Mill Computing, Inc. Forums The Mill Architecture Speculative execution Reply To: Speculative execution

Ivan Godard
Keymaster
Post count: 689

You have colliding repliers :-)

Let me expand on Will’s comments re vectors. The present Mill opset assumes that single data elements, either scalar or vector element, are accessed with an inherent width represented in the metadata. Operations can produce new drops with a different width, but there’s no way to view a single value as having simultaneously different widths. That is, there’s no hardware equivalent of a reinterpret_cast< ...>.

The advantage of this assumption is that ordinary code from HLLs does not need to represent widths in the operation encoding, and will run unchanged on Mill members with radically different data encodings.. The drawback is that code that is playing machine-level games at the representation level cannot do some of the things it might want to do.

The problem with the code you describe is that it is explicitly machine dependent. If you are interpreting the same bucket of bits with completely different formats, then your code is assuming what that bucket looks like. That won’t run on a machine with a different size or shape bucket.
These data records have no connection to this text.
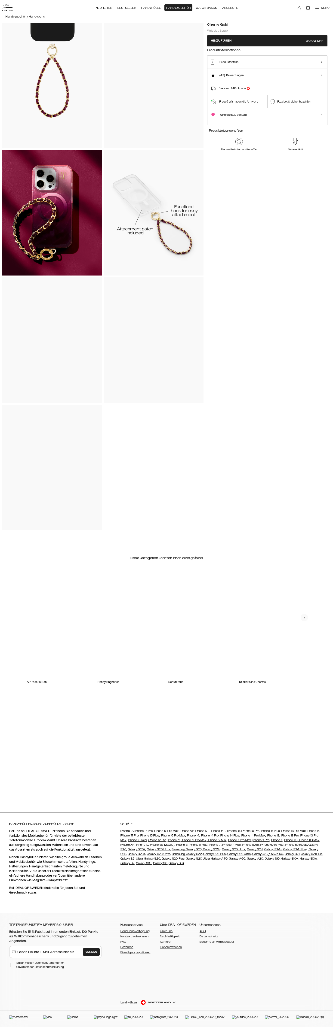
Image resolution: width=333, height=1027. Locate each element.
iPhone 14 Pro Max (253, 835)
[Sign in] (294, 6)
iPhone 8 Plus (198, 844)
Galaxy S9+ (144, 863)
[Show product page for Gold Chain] (316, 73)
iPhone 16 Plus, (271, 831)
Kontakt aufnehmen (134, 936)
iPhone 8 (182, 844)
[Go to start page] (11, 6)
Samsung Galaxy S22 (187, 854)
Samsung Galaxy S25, (187, 849)
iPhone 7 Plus (231, 844)
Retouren (126, 947)
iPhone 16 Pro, (250, 831)
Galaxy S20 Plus (173, 858)
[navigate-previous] (308, 599)
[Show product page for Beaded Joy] (299, 73)
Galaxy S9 (127, 863)
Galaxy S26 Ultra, (159, 849)
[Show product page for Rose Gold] (282, 73)
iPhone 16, (234, 831)
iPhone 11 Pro (261, 840)
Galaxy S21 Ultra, (131, 858)
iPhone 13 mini (137, 840)
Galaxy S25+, (211, 849)
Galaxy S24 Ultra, (295, 849)
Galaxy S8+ (176, 863)
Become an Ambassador (217, 941)
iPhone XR (127, 844)
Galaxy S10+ (289, 858)
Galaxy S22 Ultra (239, 854)
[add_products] (242, 208)
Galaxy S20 (152, 858)
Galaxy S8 (160, 863)
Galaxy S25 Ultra (234, 849)
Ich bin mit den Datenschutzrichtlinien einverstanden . (40, 965)
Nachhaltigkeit (170, 936)
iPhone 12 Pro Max (193, 840)
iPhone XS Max (308, 840)
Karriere (165, 941)
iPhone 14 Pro (210, 835)
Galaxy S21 (292, 854)
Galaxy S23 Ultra (158, 854)
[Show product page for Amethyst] (265, 73)
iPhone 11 (276, 840)
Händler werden (171, 947)
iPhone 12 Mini (216, 840)
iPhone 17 (126, 831)
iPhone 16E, (218, 831)
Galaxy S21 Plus (311, 854)
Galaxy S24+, (273, 849)
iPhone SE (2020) (162, 844)
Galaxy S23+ (136, 854)
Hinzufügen (267, 40)
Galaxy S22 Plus (214, 854)
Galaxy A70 (219, 858)
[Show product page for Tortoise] (248, 73)
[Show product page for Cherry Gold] (214, 73)
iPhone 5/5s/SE (296, 844)
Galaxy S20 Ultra (198, 858)
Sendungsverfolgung (135, 931)
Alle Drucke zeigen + (313, 56)
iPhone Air (187, 831)
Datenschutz (209, 936)
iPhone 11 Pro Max (239, 840)
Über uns (166, 931)
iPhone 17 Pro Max (166, 831)
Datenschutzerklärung (49, 967)
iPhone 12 (174, 840)
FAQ (123, 941)
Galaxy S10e (308, 858)
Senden (91, 952)
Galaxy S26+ (136, 849)
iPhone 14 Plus (229, 835)
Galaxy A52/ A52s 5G (267, 854)
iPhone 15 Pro (129, 835)
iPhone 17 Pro (144, 831)
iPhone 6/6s (250, 844)
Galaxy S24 (255, 849)
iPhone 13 (273, 835)
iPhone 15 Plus (149, 835)
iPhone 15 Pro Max (173, 835)
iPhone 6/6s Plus (272, 844)
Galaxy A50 (237, 858)
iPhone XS (291, 840)
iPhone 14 (193, 835)
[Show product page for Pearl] (231, 73)
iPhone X (141, 844)
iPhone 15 (313, 831)
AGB (203, 931)
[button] (293, 1003)
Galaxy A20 (255, 858)
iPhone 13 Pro (290, 835)
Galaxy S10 (272, 858)
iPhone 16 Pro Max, (293, 831)
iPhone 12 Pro (157, 840)
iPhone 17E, (202, 831)
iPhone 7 (215, 844)
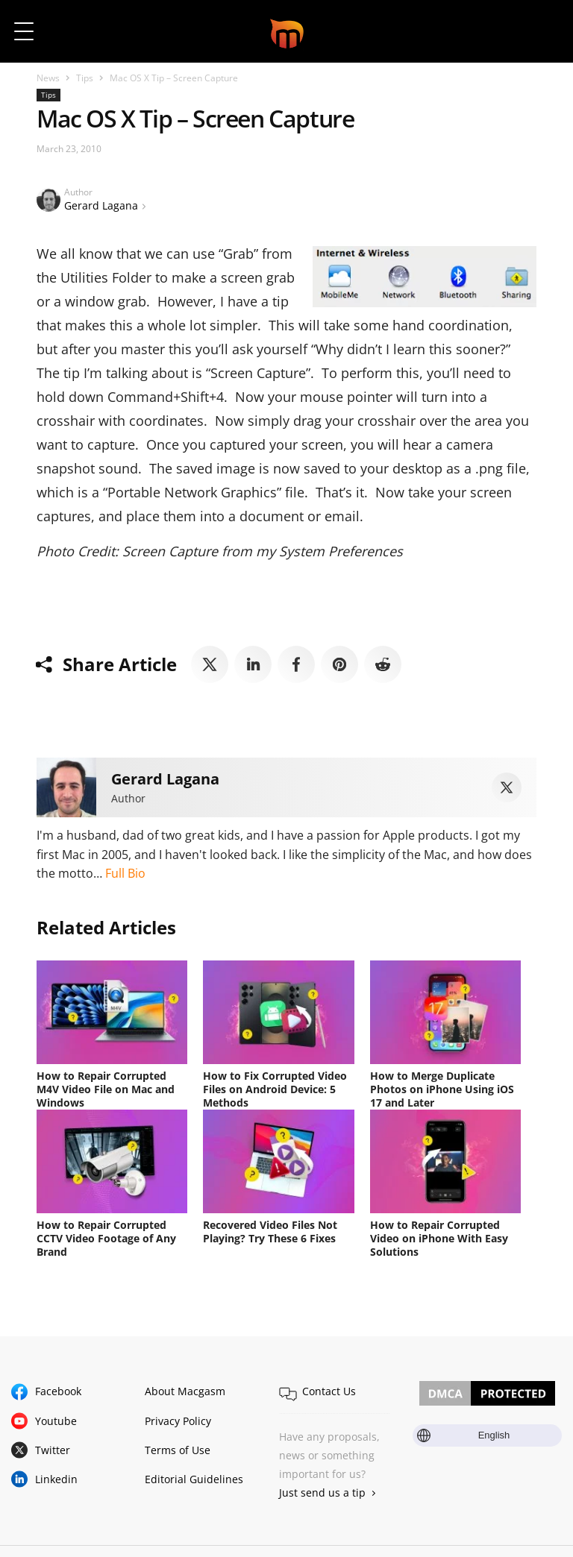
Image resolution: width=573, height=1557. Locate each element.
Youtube (56, 1421)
For example, try to write your vector code in such a way that it works correctly on a 386, MMX, and SSE – without testing the hardware availability of those facilities. Any algorithm for which you have to ask “How big is a vector” is machine-dependent. The Mill doesn’t do machine-dependent, it does portable :-) The Mill claims that it will run language-standard code correctly on all members, without rewrite or member-dependent testing. The Mill does not claim that it will run machine dependent assembler (or equivalent intrinsics) from other machines.

That said, as we get more real code examples through the tool chain we may find holes for which the present opset is insufficient. We have a backlog of candiate ops, many of then for vectors, waiting on more experience. If there is a way to express these candidates that makes sense on every Mill member then we are likely o put them in; the Mill is still a work in process. You can help, if you would: look at some of your vector code of concern, and think about what you are actually doing (mentally) to the data to give you the different view for the next operation. Feel free to post examples here.